A new finding from Garderio Labs shows that a combination of propagation methods, narrative refinement, and avoidance techniques has helped remove the way a social engineering tactic called Clickfix has been taking place over the past year.
“Like a real-world virus variant, this new ‘clickfix’ strain quickly rose, eventually finally wiping away the infamous fake browser update scam that plagued the web last year.”
“We did so by removing the need to download files, using smarter social engineering tactics and spreading through reliable infrastructure. The result – a wave of infection from mass drive-by attacks to hyper-targeting spearfishing lures.”
Clickfix is the name given to social engineering tactics where future targets are deceived to infect their machines, pose as if they were to fix non-existent issues or Captcha validation. It was first detected in the wild in early 2024.

These attacks use a variety of infection vectors, including phishing emails, drive-by downloads, fraud, and search engine optimization (SEO) addictions, to instruct users to fake pages that display error messages.
These messages have one goal. For Apple MacOS, victims will guide them to follow a series of steps to copy secretly copied malicious commands to the clipboard when pasted into the Windows Run dialog box or terminal app.

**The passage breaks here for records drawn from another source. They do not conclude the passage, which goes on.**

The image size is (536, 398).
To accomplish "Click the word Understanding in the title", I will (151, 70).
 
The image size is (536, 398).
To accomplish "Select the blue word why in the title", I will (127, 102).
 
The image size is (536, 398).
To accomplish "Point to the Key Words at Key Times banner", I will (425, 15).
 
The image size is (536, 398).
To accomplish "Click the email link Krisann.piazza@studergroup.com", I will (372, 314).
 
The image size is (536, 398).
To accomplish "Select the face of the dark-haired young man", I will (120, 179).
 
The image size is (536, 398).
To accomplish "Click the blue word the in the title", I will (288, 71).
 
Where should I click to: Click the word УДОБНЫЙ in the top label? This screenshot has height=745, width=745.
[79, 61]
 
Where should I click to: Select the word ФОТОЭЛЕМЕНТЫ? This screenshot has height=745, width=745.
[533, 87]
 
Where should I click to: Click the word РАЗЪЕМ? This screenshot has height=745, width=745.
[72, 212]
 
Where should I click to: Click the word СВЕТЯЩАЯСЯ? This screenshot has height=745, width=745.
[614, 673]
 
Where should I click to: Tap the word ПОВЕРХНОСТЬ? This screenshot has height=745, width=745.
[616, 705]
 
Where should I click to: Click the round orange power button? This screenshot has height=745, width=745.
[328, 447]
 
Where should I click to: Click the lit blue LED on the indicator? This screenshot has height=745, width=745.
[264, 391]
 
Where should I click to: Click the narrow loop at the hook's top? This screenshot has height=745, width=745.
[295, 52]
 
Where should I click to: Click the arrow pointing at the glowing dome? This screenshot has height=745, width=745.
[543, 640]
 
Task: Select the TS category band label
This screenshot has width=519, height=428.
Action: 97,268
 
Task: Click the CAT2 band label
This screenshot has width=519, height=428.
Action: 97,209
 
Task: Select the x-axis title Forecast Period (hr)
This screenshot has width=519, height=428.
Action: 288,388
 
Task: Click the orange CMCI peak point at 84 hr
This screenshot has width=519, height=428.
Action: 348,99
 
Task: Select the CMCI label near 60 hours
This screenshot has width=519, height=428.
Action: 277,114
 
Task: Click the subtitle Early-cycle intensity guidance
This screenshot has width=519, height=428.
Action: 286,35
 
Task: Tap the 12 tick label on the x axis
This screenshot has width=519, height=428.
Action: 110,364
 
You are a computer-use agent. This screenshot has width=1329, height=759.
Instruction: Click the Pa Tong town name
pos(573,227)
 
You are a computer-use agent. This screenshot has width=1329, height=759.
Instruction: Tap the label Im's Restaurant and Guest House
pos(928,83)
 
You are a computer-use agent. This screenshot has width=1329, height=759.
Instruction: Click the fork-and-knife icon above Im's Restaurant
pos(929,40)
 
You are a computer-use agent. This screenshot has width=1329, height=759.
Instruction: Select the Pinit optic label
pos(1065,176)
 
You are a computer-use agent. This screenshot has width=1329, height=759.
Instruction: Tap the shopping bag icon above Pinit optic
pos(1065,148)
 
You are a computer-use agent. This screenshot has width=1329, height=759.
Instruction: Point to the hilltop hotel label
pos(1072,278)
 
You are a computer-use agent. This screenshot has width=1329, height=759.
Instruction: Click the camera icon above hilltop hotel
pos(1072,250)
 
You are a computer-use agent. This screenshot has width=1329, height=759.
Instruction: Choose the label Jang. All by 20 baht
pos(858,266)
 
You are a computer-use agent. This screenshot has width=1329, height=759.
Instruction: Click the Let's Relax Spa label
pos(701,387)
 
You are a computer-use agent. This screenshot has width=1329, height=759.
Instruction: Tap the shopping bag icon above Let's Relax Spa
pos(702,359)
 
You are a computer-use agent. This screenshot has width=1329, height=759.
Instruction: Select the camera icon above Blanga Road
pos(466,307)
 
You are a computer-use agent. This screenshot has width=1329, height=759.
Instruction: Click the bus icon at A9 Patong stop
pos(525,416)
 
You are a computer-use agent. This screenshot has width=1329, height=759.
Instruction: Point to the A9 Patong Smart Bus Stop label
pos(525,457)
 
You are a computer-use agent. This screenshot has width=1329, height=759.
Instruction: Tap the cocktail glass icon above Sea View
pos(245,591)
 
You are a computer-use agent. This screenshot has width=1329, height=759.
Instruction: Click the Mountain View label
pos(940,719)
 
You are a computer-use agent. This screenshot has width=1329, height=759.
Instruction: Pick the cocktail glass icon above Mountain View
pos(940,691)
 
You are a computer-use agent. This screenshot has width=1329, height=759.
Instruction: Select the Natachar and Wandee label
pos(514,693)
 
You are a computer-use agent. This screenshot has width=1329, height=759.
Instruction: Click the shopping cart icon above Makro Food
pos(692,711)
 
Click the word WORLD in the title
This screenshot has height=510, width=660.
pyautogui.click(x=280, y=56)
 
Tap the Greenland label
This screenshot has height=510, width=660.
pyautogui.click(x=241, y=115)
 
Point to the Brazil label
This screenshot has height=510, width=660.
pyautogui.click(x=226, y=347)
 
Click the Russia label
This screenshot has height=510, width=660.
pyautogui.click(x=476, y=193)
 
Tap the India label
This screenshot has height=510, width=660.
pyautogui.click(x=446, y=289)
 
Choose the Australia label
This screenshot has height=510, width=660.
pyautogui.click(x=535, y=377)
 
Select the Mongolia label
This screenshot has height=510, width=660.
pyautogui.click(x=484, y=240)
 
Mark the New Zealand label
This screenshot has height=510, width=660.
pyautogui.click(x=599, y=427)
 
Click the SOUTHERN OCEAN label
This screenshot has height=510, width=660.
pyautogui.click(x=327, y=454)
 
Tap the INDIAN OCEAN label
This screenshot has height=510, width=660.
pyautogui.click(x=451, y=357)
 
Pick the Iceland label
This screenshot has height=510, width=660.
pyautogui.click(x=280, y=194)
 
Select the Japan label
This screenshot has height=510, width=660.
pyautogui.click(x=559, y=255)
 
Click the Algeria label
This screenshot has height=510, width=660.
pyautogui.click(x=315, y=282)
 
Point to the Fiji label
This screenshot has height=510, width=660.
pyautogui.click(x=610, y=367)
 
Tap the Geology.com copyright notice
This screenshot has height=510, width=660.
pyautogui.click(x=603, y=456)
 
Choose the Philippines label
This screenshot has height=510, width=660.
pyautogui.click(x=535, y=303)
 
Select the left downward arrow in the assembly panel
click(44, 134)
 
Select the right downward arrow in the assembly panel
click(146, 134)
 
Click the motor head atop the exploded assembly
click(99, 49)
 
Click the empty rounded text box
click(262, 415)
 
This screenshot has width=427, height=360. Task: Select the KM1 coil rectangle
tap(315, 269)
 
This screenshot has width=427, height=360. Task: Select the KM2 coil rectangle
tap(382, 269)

Nefarious Command triggers the execution of multi-stage sequences that lead to the deployment of various types of malware, such as steelers, remote access trojans, and loaders, highlighting the flexibility of the threat.
The tactics have become so effective and powerful that it leads to what Guardio calls Capt Chageddon, and actors from both Cybercriminal and Nation-State have equipped them in dozens of campaigns in a short period of time.
Clickfix is a more stealthy mutation in Clearfake, involving leveraging compromised WordPress sites to provide fake browser update pop-ups that provide Stealer malware. Clearfake then incorporated advanced evasion tactics like EtherHiding and used Binance’s Smart Chain (BSC) contract to hide the next stage payload.

Guardio said the evolution of Clickfix and its success was the result of constant improvements in terms of propagation vectors, lures and messages diversification, and the various methods used to advance the detection curve.
“The early prompts were common, but they were immediately persuasive and added clues of urgency and doubt,” Chen said. “These tweaks increased compliance rates by leveraging basic psychological pressures.”

Some of the notable ways that the attack approach has adapted include the abuse of Google scripts to host fake Captcha flows, thereby leveraging Google’s domain-related trust and embedding payloads in legitimate, good looking file sources such as socket.io.min.js.
“Obfuscation, dynamic loading, legitimately good looking files, cross-platform handling, third-party payload delivery, and abuse of trusted hosts like Google show how threat actors have continuously adapted to avoid detection,” added Chen.
“These attackers not only refine their fishing lures and social engineering tactics, but also remind us that their attacks invest heavily in technical methods to remain effective and resilient towards security measures.”